As long as hooks don’t have anything hooked to them they are no-ops, that is do nearly nothing and have no considerable effect on runtime. It gets quite different when things are hooked and there are a lot of calls.

Since you talk about customizing strings the good example would be gettext hook in core. Every string that is localized passes through it.

So in theory this is a very flexible hook that allows to filter text nearly anywhere. In practice it can fire thousands of times and if you just hook into it unreservedly it will quickly slow down complex site to a halt.

You don’t cover your use case in sufficient detail to recommend specific implementation.
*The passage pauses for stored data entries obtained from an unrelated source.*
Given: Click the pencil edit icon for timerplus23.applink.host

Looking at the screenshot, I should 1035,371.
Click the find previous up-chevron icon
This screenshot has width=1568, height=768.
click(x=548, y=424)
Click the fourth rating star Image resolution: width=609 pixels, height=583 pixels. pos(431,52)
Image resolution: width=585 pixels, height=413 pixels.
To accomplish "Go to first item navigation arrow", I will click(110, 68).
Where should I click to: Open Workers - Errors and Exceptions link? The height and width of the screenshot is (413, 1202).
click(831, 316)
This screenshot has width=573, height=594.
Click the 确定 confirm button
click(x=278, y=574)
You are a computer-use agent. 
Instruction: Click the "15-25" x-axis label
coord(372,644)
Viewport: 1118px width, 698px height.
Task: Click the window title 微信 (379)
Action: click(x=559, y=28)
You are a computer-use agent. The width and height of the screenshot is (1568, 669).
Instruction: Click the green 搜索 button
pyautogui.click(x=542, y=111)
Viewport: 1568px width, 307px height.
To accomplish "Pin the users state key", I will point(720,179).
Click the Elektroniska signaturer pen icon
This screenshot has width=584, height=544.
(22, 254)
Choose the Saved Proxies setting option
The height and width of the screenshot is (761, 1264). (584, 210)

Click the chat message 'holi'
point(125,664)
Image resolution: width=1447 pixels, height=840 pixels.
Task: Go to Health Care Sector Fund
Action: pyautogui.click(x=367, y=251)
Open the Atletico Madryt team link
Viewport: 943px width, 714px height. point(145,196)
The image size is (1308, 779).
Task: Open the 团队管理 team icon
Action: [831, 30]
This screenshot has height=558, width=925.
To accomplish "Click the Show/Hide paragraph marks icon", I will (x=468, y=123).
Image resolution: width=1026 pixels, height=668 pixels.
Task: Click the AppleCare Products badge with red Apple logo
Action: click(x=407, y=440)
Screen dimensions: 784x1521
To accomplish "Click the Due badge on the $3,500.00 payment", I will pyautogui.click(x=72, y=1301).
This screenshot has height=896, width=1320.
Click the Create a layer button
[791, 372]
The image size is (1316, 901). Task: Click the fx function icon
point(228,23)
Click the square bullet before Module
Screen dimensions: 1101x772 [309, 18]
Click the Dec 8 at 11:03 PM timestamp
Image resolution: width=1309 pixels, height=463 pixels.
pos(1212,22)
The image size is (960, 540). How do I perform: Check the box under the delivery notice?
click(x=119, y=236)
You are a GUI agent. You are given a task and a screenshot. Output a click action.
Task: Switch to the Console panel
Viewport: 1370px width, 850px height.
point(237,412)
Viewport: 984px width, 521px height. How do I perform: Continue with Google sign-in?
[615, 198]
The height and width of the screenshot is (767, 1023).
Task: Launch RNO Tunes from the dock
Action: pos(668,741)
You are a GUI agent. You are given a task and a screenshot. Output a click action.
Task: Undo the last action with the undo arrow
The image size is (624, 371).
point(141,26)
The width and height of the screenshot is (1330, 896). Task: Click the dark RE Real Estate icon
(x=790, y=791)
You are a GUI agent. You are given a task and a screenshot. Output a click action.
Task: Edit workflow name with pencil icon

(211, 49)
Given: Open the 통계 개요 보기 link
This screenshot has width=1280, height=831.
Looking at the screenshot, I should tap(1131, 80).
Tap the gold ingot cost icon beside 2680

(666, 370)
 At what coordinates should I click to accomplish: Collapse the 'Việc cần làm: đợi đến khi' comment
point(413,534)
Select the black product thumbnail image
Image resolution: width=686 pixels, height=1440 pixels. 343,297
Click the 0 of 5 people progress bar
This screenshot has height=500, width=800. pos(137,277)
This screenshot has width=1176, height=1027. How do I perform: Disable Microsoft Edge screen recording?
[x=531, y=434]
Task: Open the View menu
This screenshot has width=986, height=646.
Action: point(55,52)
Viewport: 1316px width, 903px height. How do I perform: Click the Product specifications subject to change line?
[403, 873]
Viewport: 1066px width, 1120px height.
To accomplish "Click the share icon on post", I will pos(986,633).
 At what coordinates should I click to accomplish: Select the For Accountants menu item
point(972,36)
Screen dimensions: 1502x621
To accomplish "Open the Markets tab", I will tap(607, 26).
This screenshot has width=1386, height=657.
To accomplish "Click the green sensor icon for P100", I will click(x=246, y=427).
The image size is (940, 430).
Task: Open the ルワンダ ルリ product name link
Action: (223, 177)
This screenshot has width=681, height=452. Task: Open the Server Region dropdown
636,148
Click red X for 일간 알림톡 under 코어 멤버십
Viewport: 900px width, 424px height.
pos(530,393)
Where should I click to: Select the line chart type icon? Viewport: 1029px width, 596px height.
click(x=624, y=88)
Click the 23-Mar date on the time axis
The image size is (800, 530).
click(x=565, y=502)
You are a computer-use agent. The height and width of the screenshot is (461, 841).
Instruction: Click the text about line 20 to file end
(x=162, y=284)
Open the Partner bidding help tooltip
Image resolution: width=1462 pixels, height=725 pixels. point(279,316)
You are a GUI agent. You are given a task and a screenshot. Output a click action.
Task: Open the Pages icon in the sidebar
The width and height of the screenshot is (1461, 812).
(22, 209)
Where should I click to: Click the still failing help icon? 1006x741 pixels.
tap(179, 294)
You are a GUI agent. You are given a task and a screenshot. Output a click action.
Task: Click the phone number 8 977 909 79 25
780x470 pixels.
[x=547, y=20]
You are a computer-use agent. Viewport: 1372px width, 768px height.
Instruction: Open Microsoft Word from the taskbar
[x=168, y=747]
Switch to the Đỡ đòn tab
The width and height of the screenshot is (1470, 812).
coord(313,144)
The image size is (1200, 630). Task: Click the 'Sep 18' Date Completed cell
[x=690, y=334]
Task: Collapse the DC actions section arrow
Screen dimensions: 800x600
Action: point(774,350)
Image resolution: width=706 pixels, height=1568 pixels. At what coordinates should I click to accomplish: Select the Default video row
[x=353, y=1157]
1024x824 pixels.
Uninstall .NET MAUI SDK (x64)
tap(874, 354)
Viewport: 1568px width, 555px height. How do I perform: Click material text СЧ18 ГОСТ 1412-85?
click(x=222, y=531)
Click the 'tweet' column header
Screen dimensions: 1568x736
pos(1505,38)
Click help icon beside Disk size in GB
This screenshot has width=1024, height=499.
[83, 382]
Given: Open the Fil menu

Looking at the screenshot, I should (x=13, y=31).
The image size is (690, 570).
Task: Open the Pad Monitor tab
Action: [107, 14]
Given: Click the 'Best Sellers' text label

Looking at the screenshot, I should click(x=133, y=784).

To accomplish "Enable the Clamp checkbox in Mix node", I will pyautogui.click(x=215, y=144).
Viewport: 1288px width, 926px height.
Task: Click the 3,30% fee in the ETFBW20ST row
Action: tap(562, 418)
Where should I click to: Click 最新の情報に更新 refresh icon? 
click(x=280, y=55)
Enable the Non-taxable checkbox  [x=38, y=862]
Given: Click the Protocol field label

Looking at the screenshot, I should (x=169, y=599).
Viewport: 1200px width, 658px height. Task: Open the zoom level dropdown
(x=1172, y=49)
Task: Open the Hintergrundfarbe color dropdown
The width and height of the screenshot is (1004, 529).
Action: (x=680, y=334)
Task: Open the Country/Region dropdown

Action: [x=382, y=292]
In general you have multiple choices on how to organize this:

  • apply_filters( 'prefix_tooltip', $text ) is basic case, the filter would have to figure out does the text match exactly to determine context, thus fragile.
  • apply_filters( 'prefix_tooltip', $text, 'type/location' ) additional argument allows you to specify type of tooltip, which filter can target; so even if text changes, the type still identifies it.
  • apply_filters( 'prefix_tooltip_' . $type, $text ) dynamic hook name, which changes with variable value; this is very flexible for cases of many/generated types, the issue mostly is that dynamic hooks are harder to discover in code and are much worse at self-documenting;
  • apply_filters( 'prefix_tooltips', $texts_array ) single filter for complete set of tooltips used.

At a count of 6–8 entries there won’t really be meaningful performance difference between these.

What is important for you to learn here is what approaches there are and that you need to carefully pick the most appropriate one for every case, to have it be meaningful and convenient for yourself and downstream developers.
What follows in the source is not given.